- [TASK DESCRIPTION] Among the entries that follow, locate the line with "Given: Expand the 9.0K credits indicator" and the line with "This screenshot has width=472, height=389.". Output those lines and all lines in between, exactly, minus the pictures.

- [PROVIDED ENTRIES]
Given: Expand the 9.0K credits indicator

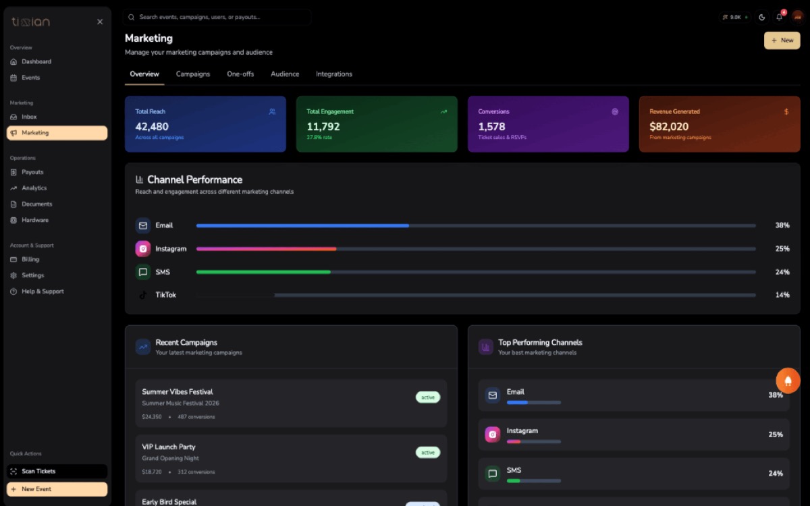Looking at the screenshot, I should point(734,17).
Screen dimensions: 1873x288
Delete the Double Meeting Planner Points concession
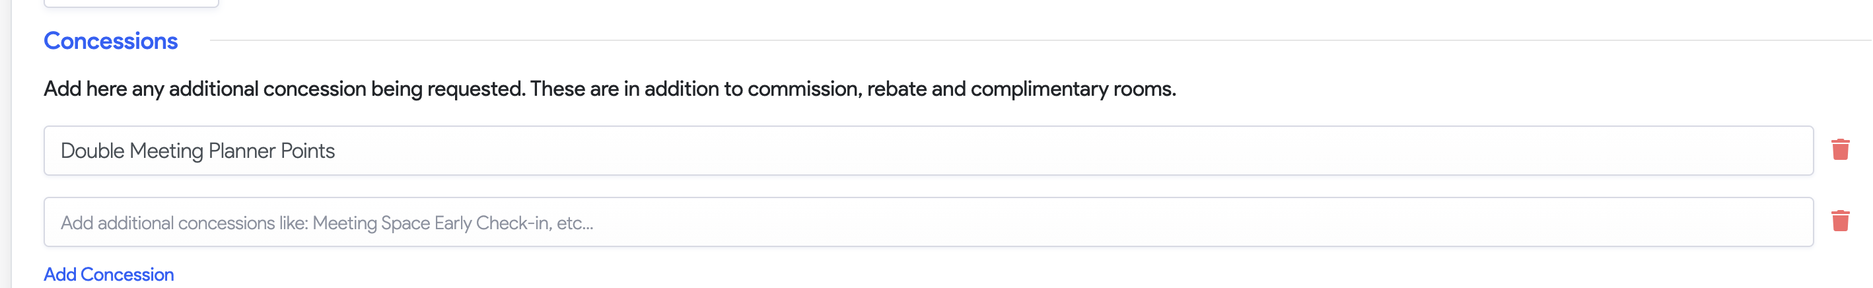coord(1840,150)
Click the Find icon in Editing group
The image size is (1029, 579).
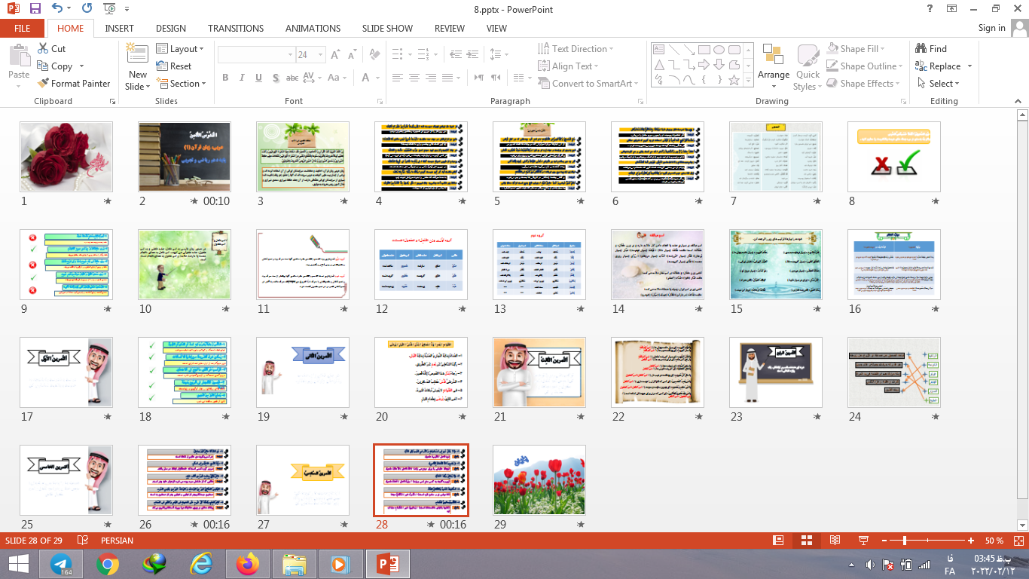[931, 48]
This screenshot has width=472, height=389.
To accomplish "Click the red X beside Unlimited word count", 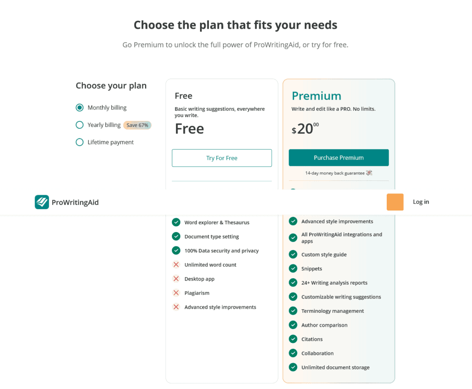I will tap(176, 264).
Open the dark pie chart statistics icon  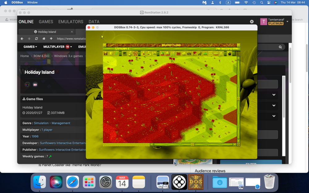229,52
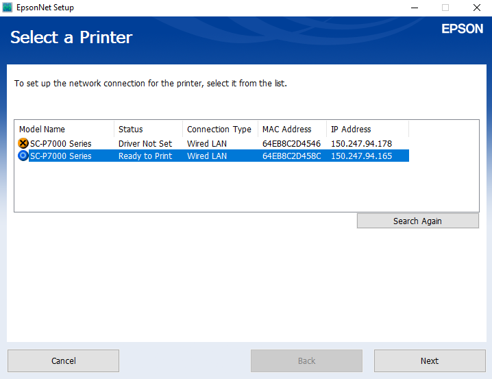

==

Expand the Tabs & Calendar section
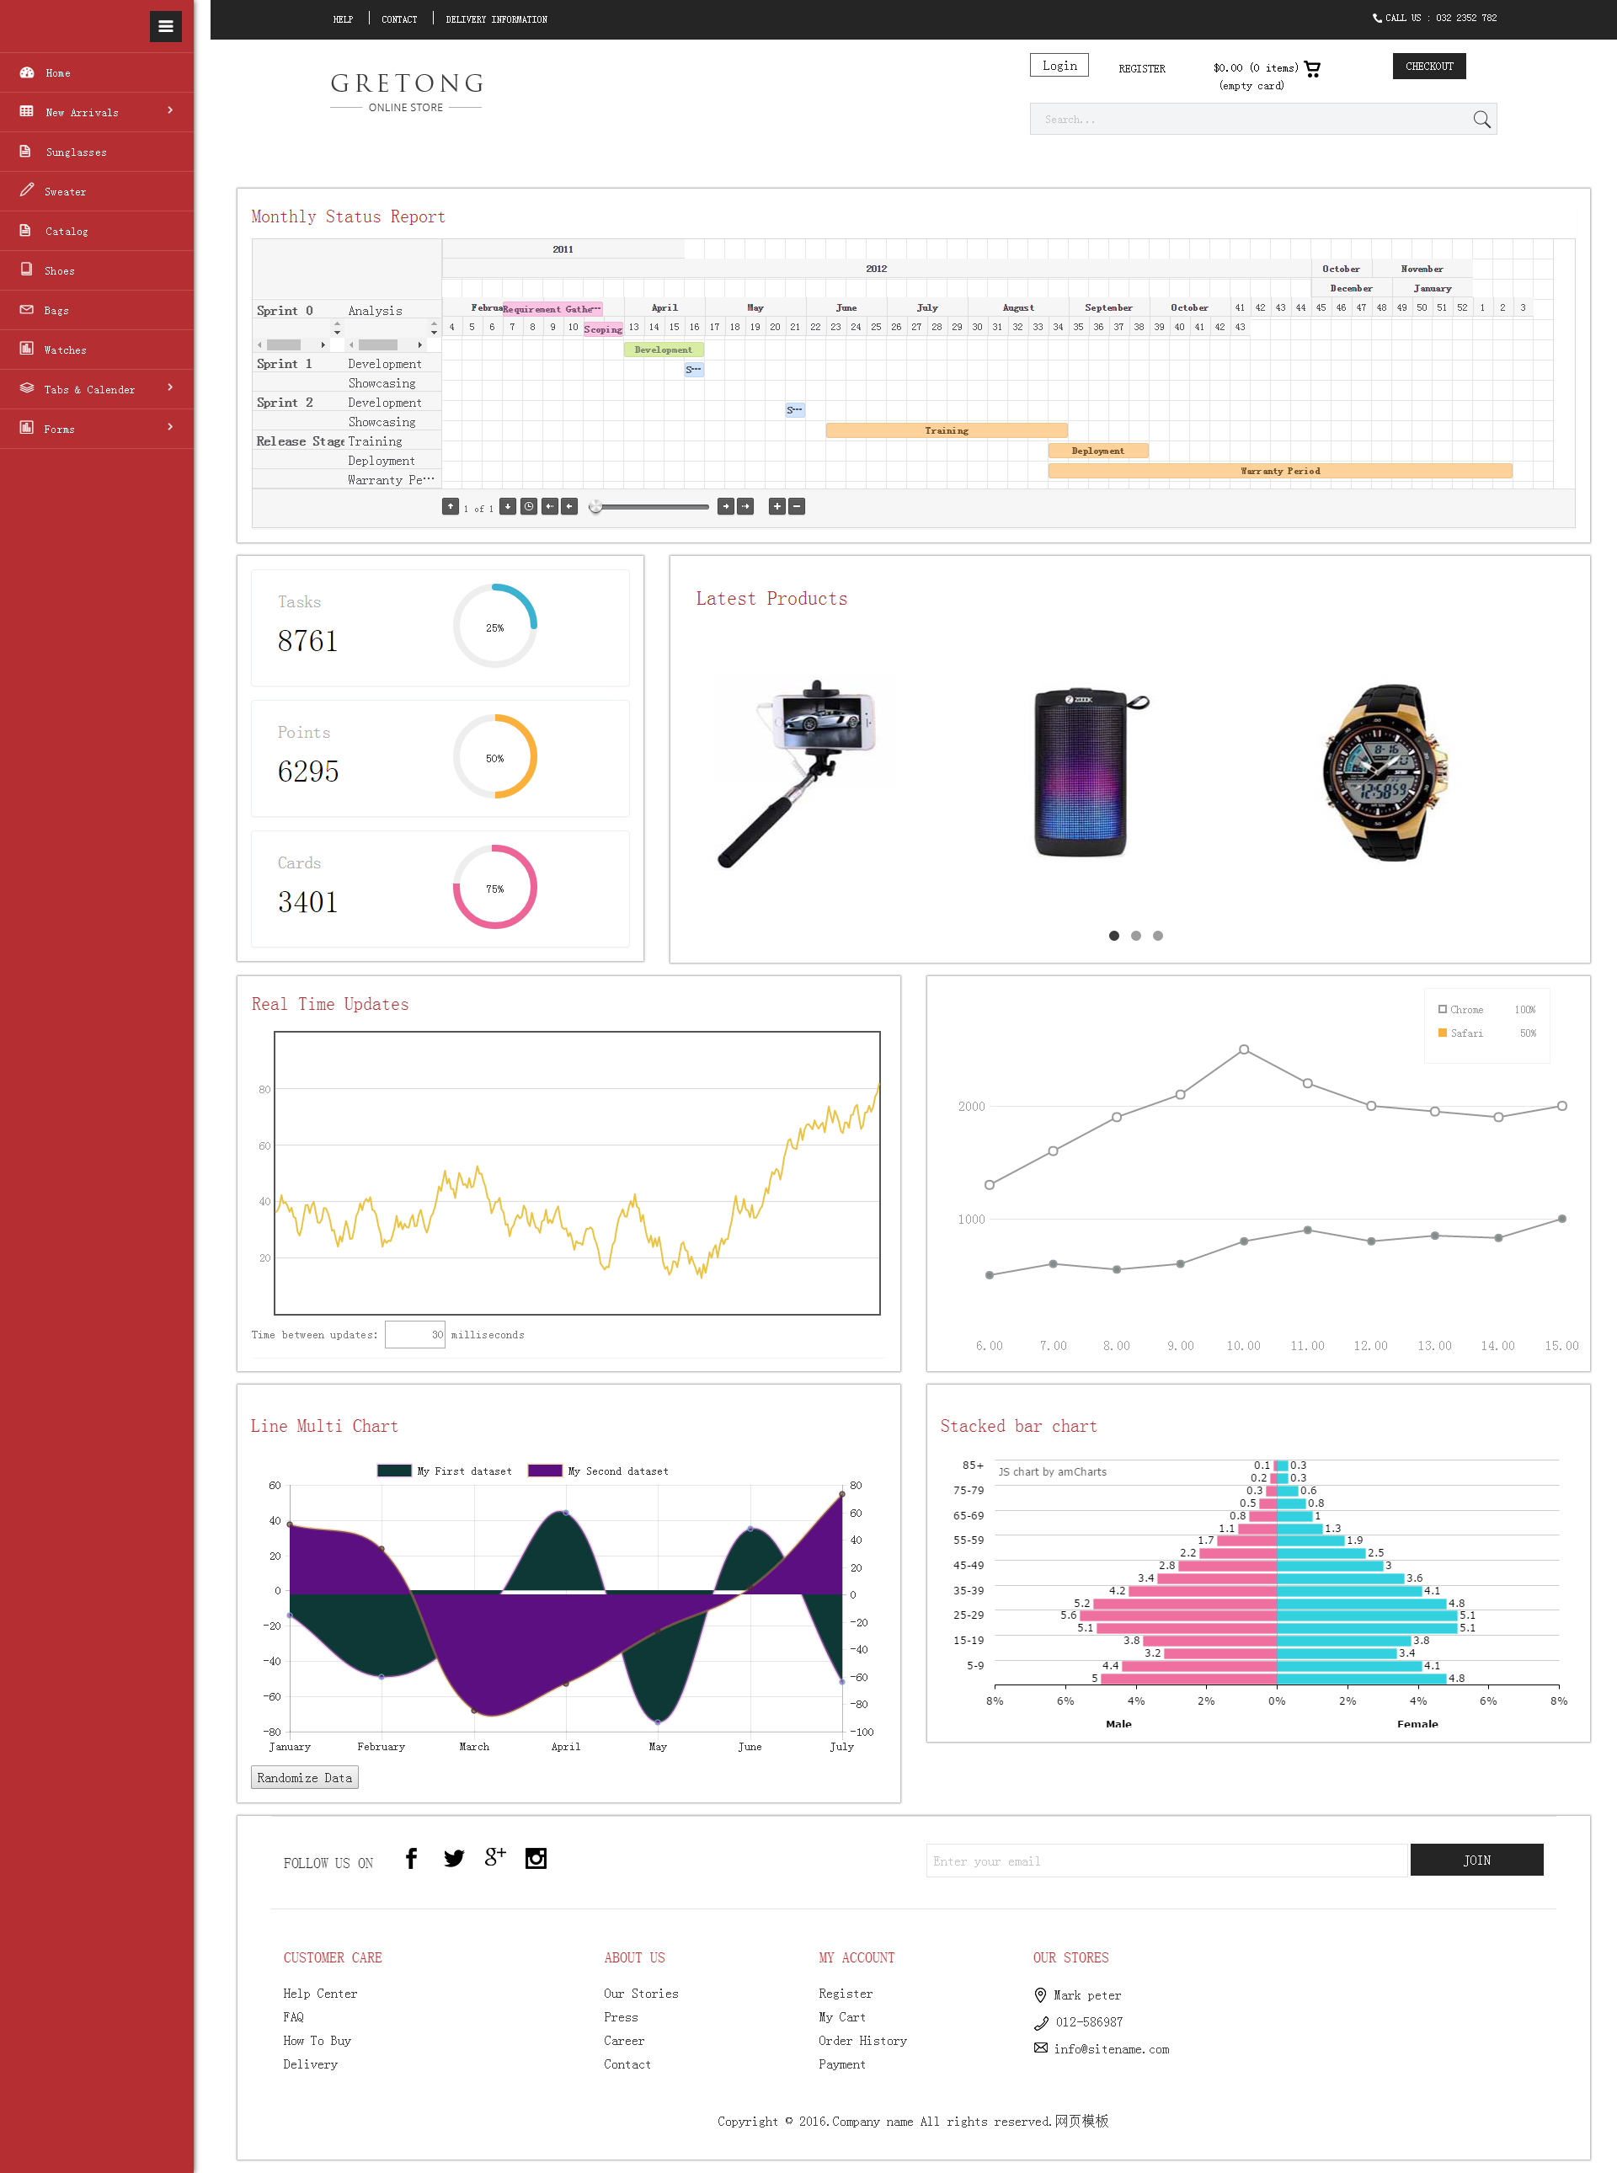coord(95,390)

- [TASK SOLUTION]
Given: Expand the 9.0K credits indicator

Looking at the screenshot, I should point(734,17).
Screen dimensions: 1873x288
Delete the Double Meeting Planner Points concession
coord(1840,150)
Click the Find icon in Editing group
The image size is (1029, 579).
[931, 48]
This screenshot has width=472, height=389.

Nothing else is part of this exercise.